Category Archives: slavery

Ask a Slave: The Exasperating World of Teaching Tourists about American Slavery

ask a slave

Tourists say the dumbest things. They travel the globe ostensibly to learn and to gain experiences so that when they return home they can do so as more well-rounded and informed human beings. Well, that’s the dream anyway. Tourists are always out of place, they are often pretending to be (much) smarter than they are, and they carry with them a sense of entitlement–all of these factors set them up to be perennially funny as objects of ridicule. Few things are funnier than ignorance, but when it combines with arrogance, then a wonderfully silly comic star is born: the American tourist, a figure of derision for about hundred and fifty years now.

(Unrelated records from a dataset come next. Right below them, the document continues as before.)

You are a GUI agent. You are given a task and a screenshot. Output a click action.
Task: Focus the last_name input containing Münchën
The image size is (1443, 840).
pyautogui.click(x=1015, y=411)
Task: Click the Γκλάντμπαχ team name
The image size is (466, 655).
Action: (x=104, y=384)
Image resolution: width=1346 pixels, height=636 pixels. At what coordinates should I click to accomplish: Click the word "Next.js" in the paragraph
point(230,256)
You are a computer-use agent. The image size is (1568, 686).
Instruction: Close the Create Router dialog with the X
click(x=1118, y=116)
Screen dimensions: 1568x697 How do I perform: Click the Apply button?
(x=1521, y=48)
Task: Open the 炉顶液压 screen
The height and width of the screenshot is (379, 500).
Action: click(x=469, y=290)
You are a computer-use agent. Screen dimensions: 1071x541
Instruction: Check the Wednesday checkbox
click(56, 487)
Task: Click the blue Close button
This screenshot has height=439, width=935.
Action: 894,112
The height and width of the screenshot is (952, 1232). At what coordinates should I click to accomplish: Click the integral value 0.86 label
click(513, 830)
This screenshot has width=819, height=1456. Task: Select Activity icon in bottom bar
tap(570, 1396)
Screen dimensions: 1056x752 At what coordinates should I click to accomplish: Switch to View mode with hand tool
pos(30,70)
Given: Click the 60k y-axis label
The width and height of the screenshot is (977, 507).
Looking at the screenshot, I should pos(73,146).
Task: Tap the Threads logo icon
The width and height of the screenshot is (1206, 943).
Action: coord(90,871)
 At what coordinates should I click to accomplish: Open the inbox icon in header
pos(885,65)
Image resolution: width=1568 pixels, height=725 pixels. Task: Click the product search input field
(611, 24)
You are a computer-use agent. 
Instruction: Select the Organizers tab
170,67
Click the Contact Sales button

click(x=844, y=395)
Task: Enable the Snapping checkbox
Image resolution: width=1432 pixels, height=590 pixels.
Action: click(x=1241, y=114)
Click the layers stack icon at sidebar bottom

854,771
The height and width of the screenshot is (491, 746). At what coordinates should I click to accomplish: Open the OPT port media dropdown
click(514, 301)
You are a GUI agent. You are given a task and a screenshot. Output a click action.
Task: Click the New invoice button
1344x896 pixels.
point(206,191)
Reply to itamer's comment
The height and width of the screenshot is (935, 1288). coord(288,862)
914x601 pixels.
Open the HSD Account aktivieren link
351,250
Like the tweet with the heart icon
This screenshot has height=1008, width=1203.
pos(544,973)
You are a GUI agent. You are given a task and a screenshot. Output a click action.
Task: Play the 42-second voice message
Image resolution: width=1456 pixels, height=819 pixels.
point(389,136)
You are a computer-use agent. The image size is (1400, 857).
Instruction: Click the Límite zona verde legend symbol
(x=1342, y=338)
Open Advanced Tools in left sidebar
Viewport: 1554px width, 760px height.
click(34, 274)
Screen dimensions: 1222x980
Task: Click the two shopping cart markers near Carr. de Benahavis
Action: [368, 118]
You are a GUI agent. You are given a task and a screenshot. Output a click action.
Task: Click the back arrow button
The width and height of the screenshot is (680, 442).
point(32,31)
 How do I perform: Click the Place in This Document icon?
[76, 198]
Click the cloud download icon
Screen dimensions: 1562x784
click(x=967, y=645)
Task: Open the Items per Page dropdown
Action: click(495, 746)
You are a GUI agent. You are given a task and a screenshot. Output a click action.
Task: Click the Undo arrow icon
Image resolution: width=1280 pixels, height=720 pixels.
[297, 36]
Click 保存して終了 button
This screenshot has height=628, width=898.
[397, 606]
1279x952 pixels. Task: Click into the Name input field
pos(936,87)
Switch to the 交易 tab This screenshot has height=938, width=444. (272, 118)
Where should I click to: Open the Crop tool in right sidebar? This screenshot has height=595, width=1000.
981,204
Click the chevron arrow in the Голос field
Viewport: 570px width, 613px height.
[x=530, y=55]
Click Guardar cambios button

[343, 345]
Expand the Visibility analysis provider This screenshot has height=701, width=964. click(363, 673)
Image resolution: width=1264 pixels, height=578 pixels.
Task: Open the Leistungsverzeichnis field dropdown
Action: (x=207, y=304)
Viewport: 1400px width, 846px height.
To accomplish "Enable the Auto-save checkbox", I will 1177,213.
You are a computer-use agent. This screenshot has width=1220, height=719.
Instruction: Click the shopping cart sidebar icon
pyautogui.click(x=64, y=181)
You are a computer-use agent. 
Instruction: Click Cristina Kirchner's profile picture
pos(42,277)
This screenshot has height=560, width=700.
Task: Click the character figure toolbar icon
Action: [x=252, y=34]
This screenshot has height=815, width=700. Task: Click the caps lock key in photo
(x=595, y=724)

Mark Twain as Full Dressed Tourist

It was Mark Twain who first popularized and perfected the American tourist, in his best-selling The Innocents Abroad in 1869, a narrative of a bumbling five-month tour–America’s first pleasure cruise–across the Atlantic and around the Mediterranean Sea to see the “Old World.”  He later built on that persona in other travel books like A Tramp Abroad (1880) and Following the Equator (1897). Twain captured the perils of tourism in many ways, but one of his most effective and hilarious shticks was to mock the inherent ignorance and arrogance of tourists simply by reporting what they said.

Tourists say the dumbest things. Just ask Azie Dungey, an actor who, while looking for stage work in the Washington D.C. area, found roles, as she puts it, playing “every black woman of note that ever lived. From Harriet Tubman to Diane Nash to Claudette Colvin to Carline Branham–Martha Washington’s enslaved Lady’s maid.” Readers here may be too timid to ask this: Is that THE Martha Washington, President George Washington’s wife? Yup. History is fun. Ms. Dungey, during the energy and optimism infused into the presidential election of 2008 and throughout President Obama’s first term, Azie Dungey supported herself by playing a slave who served the first, first family. American irony at its best.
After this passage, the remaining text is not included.